| Task objective |
For the entries below, work out how many lines contain the string "computer" and write only the number.

| Data for analysis |
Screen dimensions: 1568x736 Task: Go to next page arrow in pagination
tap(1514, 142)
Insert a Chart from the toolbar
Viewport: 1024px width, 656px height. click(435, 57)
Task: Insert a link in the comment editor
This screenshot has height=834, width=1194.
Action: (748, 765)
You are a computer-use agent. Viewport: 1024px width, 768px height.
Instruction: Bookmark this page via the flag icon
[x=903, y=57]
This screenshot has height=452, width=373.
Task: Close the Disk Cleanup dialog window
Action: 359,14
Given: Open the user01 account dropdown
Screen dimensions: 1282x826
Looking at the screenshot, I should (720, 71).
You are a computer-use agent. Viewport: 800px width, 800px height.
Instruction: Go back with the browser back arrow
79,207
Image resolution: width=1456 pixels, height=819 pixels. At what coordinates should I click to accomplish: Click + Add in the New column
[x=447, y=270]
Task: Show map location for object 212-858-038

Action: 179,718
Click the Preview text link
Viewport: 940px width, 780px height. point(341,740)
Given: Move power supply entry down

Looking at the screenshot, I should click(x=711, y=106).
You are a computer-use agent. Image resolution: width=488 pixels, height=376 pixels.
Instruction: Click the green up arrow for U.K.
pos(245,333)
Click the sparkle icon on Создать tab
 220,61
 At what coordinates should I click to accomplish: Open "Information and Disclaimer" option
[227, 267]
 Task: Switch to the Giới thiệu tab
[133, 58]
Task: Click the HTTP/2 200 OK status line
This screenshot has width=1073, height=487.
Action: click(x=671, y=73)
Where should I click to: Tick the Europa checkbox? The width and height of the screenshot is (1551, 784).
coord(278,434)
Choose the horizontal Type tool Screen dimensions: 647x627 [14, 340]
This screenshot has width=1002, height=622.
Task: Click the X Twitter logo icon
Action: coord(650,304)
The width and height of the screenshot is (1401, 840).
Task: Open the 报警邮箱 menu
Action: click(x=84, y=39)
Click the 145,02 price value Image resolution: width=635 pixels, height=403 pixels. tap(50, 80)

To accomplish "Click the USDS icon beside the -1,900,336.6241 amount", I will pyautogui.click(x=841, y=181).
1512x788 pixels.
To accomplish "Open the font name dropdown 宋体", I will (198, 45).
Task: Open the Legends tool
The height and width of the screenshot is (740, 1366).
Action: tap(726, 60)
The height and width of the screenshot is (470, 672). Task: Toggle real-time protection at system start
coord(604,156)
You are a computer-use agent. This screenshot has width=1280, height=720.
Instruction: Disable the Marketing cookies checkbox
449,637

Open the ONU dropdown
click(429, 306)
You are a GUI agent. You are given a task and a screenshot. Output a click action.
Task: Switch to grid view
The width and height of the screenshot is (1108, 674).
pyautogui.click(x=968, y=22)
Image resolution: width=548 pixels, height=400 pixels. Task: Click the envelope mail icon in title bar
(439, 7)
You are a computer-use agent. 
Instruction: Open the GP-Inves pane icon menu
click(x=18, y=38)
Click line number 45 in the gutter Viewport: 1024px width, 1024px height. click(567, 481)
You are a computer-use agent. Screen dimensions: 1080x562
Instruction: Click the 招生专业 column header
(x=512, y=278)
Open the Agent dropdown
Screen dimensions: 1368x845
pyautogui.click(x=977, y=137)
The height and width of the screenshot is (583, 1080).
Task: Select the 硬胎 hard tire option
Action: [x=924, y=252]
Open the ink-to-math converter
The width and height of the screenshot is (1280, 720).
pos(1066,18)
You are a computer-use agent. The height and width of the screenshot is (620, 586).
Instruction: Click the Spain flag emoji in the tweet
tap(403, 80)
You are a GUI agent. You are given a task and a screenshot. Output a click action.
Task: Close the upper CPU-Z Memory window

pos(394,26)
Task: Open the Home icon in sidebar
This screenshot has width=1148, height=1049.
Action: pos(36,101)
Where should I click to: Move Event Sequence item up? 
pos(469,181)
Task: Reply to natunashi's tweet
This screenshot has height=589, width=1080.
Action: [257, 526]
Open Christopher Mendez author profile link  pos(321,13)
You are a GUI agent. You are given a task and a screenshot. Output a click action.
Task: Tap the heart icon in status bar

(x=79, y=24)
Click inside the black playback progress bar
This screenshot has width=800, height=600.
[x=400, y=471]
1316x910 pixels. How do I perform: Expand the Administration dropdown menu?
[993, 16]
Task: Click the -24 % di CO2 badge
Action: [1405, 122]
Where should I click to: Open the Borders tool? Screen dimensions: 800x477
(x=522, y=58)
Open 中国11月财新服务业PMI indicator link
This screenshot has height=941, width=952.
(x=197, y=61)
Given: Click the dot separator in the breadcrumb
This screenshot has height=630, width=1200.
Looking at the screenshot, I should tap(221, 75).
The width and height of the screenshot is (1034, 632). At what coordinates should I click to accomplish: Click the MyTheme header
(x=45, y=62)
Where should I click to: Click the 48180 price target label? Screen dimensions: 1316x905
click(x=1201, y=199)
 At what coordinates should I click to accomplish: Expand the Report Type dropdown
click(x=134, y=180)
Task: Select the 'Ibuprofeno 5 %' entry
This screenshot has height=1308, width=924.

| Output of the task |
7